◆ **Work to complete**:
Search the records for the string "November" and return each line that has it.

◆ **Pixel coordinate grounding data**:
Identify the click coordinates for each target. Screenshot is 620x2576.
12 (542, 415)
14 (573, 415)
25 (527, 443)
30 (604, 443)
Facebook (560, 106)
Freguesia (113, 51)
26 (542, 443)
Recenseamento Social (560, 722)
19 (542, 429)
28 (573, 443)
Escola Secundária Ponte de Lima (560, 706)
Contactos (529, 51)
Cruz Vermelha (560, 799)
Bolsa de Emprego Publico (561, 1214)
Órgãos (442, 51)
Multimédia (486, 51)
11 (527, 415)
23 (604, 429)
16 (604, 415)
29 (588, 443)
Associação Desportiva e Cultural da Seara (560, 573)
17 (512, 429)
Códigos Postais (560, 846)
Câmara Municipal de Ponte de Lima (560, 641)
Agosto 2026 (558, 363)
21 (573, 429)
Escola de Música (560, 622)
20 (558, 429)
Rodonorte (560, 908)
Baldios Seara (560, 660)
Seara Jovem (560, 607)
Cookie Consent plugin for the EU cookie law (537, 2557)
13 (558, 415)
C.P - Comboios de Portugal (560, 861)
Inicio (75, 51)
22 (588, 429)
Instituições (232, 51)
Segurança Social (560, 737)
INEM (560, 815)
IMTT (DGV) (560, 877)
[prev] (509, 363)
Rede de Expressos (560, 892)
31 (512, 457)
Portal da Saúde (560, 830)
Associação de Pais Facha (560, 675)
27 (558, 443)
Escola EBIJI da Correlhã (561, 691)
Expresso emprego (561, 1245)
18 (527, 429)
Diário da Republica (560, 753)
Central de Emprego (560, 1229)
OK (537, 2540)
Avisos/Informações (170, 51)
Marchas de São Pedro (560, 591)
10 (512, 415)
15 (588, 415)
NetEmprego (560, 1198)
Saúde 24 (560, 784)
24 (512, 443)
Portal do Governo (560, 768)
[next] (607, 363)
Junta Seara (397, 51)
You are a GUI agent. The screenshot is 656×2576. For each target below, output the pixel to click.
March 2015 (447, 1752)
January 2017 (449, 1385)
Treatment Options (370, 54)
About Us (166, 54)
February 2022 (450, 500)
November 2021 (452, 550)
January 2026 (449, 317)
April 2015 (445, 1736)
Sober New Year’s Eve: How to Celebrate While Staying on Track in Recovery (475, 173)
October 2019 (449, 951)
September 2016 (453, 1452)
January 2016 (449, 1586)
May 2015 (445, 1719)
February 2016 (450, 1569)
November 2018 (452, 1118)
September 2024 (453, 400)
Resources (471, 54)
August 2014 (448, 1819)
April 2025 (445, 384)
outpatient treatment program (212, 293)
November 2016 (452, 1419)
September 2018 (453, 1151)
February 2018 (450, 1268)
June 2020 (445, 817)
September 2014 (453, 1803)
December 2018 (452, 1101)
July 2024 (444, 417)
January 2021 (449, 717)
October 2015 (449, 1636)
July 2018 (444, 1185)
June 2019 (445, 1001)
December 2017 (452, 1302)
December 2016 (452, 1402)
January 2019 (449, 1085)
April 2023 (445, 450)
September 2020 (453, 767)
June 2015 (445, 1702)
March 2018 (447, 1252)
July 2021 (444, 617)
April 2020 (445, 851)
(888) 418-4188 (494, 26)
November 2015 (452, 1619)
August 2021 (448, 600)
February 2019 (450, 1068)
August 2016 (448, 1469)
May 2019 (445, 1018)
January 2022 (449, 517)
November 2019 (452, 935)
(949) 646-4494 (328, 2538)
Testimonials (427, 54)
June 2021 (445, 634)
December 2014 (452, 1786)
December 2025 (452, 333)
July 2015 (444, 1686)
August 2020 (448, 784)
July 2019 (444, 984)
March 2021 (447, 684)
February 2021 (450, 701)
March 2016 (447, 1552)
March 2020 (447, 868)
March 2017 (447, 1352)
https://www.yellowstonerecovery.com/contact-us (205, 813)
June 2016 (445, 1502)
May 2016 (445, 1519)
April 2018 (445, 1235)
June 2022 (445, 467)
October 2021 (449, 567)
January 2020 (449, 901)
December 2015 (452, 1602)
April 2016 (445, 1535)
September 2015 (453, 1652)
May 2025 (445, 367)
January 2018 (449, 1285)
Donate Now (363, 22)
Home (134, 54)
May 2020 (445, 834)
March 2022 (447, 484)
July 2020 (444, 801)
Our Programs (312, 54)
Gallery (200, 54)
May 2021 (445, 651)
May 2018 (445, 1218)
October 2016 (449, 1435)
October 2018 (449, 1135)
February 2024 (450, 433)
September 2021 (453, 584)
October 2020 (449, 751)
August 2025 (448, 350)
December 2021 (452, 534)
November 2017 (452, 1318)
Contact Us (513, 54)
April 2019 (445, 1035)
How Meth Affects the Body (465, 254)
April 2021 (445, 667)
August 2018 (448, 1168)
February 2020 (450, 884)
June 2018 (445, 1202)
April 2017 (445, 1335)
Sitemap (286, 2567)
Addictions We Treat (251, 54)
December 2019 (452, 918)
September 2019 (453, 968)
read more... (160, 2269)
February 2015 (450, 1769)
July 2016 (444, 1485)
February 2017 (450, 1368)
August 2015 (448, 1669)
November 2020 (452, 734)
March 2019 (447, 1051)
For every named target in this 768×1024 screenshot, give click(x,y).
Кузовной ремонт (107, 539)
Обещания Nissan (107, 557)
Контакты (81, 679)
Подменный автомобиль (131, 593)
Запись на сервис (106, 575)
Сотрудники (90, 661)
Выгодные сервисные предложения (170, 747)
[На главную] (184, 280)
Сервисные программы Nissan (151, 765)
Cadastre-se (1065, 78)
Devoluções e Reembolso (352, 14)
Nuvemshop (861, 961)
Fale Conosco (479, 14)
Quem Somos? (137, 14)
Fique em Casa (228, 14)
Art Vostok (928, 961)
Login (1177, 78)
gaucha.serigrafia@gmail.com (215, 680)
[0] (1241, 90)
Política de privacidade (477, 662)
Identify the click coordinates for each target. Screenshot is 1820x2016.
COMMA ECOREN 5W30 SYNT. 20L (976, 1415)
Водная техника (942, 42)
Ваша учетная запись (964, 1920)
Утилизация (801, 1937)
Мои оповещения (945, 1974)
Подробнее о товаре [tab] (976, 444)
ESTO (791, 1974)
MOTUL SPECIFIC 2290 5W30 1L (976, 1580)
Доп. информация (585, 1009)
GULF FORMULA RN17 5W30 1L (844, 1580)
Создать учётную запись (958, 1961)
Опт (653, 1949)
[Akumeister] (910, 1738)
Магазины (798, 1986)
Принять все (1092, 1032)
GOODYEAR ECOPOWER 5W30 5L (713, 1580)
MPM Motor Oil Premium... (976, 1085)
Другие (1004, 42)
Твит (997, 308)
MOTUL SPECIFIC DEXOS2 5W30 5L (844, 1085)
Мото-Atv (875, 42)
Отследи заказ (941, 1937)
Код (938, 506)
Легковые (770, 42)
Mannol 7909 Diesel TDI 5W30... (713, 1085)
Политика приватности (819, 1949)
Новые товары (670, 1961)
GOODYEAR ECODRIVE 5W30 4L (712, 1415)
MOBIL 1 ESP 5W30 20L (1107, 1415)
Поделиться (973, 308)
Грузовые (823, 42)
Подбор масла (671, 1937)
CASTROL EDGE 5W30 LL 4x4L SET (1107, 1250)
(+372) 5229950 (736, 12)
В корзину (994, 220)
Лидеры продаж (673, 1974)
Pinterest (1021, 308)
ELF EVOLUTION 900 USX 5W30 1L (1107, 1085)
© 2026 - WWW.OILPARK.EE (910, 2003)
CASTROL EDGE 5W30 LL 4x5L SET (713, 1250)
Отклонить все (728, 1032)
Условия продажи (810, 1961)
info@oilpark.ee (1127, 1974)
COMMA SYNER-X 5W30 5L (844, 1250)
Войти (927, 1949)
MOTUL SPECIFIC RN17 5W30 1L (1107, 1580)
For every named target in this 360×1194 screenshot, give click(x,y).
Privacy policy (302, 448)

◆ **Output of the exercise**:
November 2021 (452, 550)
November 2018 (452, 1118)
November 2016 (452, 1419)
November 2015 (452, 1619)
November 2019 (452, 935)
November 2017 (452, 1318)
November 2020 (452, 734)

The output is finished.